The notes were the basis for Philosophical Commentaries, Luce’s version of Berkeley’s Commonplace Book. He styled the work as Philosophical Commentaries with the conviction that Berkeley’s text was less a standalone book of meditations and more a set of commentaries on previous writings. While critical opinion is often divided on Luce’s theorization about the existence of such previous work and on the status of the Commentaries as a text, the editio diplomatica is invaluable for capturing the vitality of Berkeley’s philosophical meditations. Luce held that the almost nine-hundred philosophical notes divided between two Notebooks (A and B) were composed by Berkeley in a short duration in 1707– as a “living and growing thing…a great system of thought in the making” (Preface, vii). The work was undoubtedly a workshop for the mature ideas that found their way into the New Theory of Vision as well as the Principles of Human Knowledge. As a diplomatic edition, it ventures to replicate in typography all essential features of the original Notebooks Berkeley composed as a young, ambitious scholar in his early twenties.

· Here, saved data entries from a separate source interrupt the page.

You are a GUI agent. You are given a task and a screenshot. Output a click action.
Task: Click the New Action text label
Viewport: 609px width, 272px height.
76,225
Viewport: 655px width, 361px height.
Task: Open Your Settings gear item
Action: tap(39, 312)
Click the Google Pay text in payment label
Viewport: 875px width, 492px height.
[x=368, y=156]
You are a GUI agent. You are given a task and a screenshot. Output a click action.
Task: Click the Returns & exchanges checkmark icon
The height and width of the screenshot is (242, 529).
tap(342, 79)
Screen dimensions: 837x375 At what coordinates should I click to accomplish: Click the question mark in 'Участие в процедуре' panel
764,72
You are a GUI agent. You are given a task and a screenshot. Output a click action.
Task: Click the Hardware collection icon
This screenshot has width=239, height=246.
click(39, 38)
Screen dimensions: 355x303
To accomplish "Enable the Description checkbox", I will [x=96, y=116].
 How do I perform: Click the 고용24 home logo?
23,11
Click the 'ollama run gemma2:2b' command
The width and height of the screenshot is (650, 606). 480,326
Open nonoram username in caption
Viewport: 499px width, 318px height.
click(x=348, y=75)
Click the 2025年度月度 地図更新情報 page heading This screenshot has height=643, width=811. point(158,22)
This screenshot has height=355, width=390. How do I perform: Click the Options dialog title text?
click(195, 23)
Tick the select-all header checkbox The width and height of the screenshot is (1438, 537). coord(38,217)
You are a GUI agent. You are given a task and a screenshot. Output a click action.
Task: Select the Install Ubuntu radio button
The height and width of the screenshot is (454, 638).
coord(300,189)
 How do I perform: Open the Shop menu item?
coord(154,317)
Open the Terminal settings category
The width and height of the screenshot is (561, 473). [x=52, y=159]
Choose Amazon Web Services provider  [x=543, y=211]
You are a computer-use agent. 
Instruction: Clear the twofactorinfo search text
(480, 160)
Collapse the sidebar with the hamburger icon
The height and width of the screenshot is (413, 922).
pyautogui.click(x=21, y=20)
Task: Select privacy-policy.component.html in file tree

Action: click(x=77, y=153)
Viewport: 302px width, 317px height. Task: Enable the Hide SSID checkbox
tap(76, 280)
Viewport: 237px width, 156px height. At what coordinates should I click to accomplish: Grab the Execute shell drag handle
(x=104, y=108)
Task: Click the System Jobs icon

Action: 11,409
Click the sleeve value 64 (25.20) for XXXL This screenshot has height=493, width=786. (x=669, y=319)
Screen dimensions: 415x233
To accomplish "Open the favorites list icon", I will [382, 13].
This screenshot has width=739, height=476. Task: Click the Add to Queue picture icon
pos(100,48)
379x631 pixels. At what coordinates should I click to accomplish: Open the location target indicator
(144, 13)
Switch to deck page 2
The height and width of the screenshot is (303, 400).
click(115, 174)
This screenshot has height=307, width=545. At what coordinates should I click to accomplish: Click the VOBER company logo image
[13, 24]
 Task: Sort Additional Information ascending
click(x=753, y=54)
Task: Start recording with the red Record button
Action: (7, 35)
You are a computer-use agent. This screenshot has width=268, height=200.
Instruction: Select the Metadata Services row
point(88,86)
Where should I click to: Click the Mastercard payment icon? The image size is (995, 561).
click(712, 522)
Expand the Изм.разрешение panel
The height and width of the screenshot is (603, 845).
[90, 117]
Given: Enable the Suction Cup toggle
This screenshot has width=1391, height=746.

Luce’s Philosophical Commentaries brings alive Berkeley’s process of thinking and composition: giving the reader unparallelled access to his hesitations, doubts, habits of thought, doubts as he set about crafting his case against materialism. For instance, Luce notes the specificity of Berkeley’s use of capital letters in the notebooks: “…Berkeley uses the capital to express anti-thesis, stress, subtle shades of meaning, or turns of thought; one can often see the purport of an entry by a glance at its capitals, and the fairly systematic change of idea into Idea is decisive on certain textual questions.” (Introduction, xv).

Luce’s edition was aimed at the urgent correction of Berkeley’s status in the canons of philosophy: he specifically aimed to correct the notion, cultivated and propagated by A.C. Fraser’s work on Berkeley, that the philosopher was an “…ill-read young man from a semi-barbarous country, who in the ardor of youth hurried into print with an immature argument” (Preface, viii). Luce was determined to persuade readers through the diplomatic edition that Berkeley’s philosophy was carefully considered and systematized, even theorizing the existence of a prior work upon which Berkeley had been commentating in these notebooks. As Luce states of the notebooks, “[they are] systematic and highly particularized, comments focused upon a complex argument for immaterialism which was present in outline in Berkeley’s mind for some time before he began to fill the notebooks” (ix). Luce strove to reform scholarly consensus about the notebooks from impromptu, haphazard utterances into a precise record of an intermediate but pivotal stage of Berkeley’s philosophical progress.

Luce’s editorial work and criticism was instrumental in radically reconstructing the twentieth-century’s view of the Irish philosopher. Luce’s Berkeley collection will appeal to Berkeley scholars as well as all researchers interested in rigorous editorial practices.